→ WRITTEN PROBLEM:
Please update the data from its first line through the line with "Action: point(35,22)", replacing each "Switch" with "Go" and changing nothing else. Return only those lines.

→ ENTRIES SUPPLIED:
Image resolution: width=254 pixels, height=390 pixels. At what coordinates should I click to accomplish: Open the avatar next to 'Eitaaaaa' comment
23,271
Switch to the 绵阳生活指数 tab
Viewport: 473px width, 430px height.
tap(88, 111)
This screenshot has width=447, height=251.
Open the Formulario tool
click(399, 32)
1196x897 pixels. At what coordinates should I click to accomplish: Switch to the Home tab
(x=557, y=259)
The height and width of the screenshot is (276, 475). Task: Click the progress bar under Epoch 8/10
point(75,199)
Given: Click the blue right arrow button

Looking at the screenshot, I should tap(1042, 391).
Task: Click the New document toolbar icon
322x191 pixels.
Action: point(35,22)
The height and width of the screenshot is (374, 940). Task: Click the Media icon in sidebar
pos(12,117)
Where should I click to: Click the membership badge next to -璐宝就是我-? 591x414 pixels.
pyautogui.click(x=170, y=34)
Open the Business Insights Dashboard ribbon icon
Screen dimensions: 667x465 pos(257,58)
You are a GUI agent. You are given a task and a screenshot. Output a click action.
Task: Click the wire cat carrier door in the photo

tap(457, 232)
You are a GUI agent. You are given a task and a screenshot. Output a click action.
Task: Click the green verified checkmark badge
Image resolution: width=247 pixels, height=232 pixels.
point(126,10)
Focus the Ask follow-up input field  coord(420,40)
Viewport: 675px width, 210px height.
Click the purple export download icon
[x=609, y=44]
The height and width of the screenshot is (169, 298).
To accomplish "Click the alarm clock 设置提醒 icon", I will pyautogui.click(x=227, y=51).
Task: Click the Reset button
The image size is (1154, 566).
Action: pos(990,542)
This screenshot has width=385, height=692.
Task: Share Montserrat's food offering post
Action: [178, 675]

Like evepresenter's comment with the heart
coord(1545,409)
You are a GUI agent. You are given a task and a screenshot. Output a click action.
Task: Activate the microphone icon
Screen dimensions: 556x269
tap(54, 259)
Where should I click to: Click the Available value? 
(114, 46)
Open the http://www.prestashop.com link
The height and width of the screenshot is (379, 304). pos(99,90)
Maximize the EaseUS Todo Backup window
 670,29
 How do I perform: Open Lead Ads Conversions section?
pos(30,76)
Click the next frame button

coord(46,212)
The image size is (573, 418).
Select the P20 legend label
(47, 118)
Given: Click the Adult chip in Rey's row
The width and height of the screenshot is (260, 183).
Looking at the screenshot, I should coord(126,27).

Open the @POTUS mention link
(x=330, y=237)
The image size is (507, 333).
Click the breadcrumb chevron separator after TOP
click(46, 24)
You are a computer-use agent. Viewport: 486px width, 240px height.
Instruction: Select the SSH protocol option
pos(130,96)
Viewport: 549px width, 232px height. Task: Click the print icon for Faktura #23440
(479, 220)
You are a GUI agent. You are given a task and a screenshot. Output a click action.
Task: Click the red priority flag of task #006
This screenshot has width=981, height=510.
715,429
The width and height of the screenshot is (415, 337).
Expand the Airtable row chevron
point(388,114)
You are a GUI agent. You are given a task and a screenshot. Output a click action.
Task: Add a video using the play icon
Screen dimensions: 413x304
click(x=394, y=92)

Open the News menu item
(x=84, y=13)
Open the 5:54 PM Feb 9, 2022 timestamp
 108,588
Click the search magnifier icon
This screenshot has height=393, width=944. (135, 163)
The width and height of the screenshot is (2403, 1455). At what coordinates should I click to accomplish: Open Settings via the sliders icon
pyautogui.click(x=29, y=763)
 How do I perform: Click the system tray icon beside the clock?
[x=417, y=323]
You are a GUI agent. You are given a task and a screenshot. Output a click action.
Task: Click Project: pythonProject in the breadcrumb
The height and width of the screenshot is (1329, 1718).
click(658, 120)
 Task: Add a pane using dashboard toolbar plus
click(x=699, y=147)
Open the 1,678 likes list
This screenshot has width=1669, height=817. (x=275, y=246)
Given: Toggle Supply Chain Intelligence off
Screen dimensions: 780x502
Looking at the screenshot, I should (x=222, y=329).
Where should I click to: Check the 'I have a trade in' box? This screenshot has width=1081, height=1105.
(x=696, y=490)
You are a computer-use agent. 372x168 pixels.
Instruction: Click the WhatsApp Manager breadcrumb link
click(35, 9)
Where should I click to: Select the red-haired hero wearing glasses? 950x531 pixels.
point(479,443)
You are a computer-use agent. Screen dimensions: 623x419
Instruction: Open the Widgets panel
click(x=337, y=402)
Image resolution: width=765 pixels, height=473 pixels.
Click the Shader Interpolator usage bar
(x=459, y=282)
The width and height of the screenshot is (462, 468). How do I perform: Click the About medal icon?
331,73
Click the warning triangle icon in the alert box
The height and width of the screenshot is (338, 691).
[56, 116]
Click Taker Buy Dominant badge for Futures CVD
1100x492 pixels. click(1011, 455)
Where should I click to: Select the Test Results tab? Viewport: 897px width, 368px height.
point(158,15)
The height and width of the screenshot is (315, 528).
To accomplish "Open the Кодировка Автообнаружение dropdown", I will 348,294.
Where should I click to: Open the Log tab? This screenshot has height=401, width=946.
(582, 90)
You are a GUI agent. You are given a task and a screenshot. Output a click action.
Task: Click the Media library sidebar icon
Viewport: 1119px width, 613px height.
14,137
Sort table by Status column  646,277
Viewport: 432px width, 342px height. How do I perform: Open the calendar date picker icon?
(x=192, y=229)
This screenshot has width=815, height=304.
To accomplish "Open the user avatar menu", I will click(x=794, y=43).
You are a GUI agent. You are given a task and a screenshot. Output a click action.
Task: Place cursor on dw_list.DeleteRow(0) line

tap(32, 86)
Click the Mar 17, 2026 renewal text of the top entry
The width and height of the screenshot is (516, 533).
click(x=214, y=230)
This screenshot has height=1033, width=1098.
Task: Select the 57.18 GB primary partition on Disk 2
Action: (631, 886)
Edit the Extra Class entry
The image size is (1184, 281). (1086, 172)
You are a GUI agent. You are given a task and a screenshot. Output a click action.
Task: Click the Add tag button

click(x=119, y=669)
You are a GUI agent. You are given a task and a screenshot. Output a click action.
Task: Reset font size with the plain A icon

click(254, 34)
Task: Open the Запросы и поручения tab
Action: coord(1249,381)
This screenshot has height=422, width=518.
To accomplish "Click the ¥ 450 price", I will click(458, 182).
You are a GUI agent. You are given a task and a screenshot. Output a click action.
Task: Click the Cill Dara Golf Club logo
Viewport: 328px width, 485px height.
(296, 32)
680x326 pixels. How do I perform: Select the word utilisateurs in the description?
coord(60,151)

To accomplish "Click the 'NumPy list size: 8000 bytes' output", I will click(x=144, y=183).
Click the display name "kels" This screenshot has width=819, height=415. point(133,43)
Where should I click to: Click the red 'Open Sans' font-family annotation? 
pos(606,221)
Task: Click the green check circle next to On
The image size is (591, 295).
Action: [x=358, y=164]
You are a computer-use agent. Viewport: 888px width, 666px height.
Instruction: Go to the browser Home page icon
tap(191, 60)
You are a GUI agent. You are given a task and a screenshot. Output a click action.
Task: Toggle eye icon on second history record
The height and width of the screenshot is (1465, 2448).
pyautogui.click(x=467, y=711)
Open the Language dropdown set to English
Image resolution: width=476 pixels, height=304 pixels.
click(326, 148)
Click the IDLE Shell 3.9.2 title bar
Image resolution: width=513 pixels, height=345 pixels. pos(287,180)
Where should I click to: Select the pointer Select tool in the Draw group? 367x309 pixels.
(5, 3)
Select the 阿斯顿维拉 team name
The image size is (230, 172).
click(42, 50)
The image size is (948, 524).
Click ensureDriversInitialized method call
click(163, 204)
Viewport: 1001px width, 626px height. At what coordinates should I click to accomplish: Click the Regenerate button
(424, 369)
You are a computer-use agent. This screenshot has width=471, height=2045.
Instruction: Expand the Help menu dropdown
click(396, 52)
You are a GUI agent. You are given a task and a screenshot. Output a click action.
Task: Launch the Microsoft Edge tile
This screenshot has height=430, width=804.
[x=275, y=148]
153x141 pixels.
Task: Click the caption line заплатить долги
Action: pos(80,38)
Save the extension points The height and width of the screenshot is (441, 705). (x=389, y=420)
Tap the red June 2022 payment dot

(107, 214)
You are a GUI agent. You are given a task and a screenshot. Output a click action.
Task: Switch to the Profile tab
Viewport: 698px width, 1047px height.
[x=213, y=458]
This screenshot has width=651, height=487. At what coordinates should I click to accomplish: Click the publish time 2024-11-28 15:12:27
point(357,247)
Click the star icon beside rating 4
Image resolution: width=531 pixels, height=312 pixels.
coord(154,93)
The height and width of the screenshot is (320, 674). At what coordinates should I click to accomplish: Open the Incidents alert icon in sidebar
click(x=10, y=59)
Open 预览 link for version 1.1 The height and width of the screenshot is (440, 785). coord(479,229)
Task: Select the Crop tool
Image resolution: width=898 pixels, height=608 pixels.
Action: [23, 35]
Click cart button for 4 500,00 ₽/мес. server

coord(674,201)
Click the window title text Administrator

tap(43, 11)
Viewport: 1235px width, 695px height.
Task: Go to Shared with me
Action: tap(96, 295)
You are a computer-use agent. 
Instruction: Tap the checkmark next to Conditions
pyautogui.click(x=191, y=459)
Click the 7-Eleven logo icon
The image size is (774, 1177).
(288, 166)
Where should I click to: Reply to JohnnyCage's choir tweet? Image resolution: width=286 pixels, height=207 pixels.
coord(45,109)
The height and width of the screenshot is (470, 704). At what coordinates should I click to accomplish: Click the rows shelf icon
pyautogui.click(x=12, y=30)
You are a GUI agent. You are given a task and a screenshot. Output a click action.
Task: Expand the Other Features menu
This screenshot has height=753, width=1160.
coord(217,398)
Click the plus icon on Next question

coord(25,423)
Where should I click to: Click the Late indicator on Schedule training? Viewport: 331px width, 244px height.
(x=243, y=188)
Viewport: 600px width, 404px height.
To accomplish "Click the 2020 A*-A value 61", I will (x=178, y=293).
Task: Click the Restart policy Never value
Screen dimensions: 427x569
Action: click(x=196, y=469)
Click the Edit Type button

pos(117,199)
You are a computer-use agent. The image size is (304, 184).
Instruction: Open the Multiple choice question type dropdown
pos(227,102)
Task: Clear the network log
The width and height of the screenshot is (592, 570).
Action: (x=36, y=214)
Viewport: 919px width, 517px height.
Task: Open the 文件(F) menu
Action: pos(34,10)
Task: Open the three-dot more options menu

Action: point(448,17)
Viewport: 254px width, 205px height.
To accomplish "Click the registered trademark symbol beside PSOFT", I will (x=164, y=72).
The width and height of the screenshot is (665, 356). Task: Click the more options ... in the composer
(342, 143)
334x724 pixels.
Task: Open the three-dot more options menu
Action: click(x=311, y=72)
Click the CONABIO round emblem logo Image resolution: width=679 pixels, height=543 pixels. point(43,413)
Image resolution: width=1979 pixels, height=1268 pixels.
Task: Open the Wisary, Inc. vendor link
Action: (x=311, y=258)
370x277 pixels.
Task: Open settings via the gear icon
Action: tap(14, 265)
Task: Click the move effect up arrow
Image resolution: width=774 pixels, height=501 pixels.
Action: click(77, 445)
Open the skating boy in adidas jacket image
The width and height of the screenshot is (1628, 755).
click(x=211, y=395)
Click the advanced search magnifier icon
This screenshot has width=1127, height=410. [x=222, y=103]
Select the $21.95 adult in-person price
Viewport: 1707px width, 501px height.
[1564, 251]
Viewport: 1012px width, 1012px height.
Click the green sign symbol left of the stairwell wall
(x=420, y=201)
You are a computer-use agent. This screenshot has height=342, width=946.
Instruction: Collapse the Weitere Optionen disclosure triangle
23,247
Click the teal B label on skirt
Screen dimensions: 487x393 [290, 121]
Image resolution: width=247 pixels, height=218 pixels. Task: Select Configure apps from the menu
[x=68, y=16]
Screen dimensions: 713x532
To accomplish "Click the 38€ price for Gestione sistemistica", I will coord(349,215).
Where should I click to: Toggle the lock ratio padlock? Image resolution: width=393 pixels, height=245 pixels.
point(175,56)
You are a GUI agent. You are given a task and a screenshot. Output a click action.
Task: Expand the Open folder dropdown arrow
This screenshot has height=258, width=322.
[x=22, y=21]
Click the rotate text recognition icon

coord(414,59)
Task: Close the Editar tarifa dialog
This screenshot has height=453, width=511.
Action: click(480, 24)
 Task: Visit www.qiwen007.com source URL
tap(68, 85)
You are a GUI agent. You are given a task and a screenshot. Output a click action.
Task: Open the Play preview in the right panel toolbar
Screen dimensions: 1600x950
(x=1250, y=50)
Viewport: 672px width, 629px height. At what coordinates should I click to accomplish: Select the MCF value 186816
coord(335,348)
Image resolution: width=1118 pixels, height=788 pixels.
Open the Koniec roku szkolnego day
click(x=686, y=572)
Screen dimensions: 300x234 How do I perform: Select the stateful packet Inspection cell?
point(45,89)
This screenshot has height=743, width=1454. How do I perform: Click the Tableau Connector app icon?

→ RESULT FOR THIS TASK:
Image resolution: width=254 pixels, height=390 pixels. At what coordinates should I click to accomplish: Open the avatar next to 'Eitaaaaa' comment
23,271
Go to the 绵阳生活指数 tab
Viewport: 473px width, 430px height.
tap(88, 111)
This screenshot has width=447, height=251.
Open the Formulario tool
click(399, 32)
1196x897 pixels. At what coordinates should I click to accomplish: Go to the Home tab
(x=557, y=259)
The height and width of the screenshot is (276, 475). Task: Click the progress bar under Epoch 8/10
point(75,199)
Given: Click the blue right arrow button

Looking at the screenshot, I should tap(1042, 391).
Task: Click the New document toolbar icon
322x191 pixels.
Action: point(35,22)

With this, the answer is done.